TASK REQUIREMENTS - Write every entry out again with no changes, and leave the images behind.

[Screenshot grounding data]
__________________________________________________

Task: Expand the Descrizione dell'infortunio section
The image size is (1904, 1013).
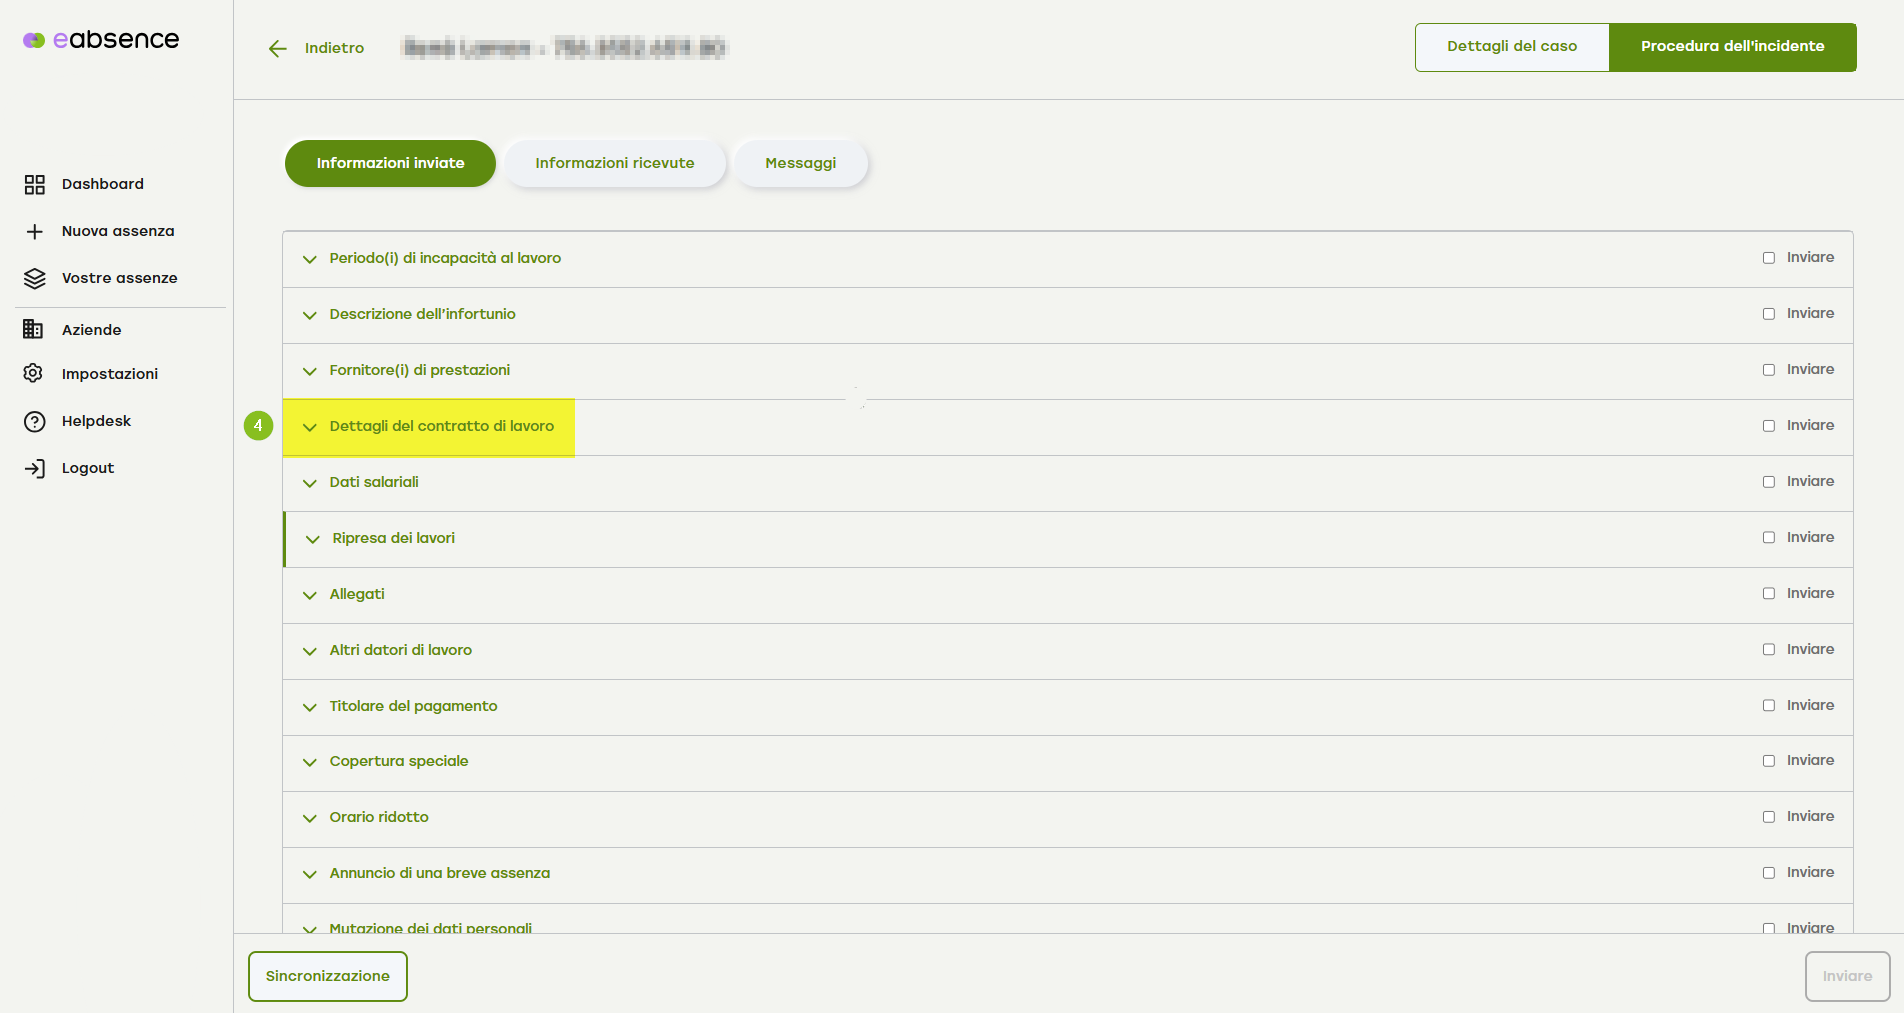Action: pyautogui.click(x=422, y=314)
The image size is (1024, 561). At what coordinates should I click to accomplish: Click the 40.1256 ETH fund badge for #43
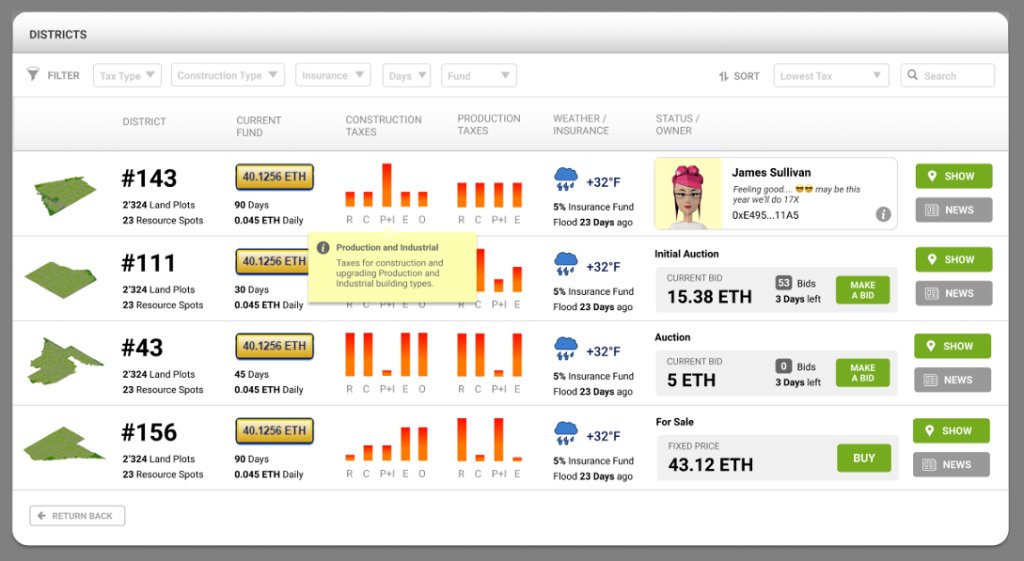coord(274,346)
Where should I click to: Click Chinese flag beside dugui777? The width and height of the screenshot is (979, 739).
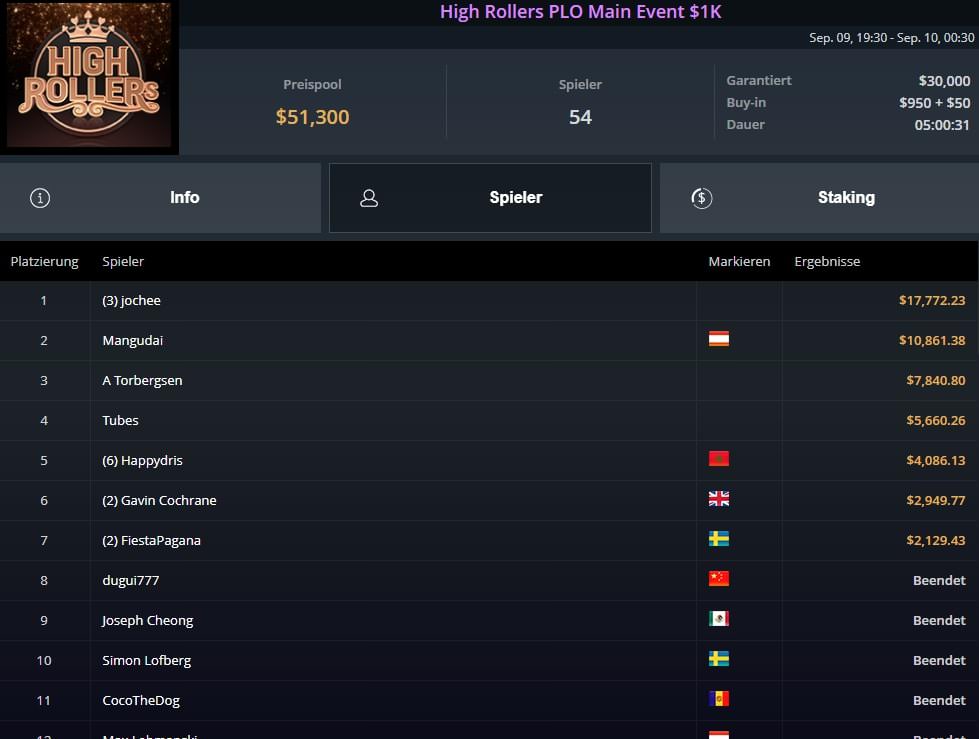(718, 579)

__________________________________________________

WRITTEN REPLY -
Task: Expand the Descrizione dell'infortunio section
The image size is (1904, 1013).
Action: pyautogui.click(x=422, y=314)
The image size is (1024, 561). At what coordinates should I click to accomplish: Click the 40.1256 ETH fund badge for #43
coord(274,346)
Where should I click to: Click Chinese flag beside dugui777? The width and height of the screenshot is (979, 739).
(718, 579)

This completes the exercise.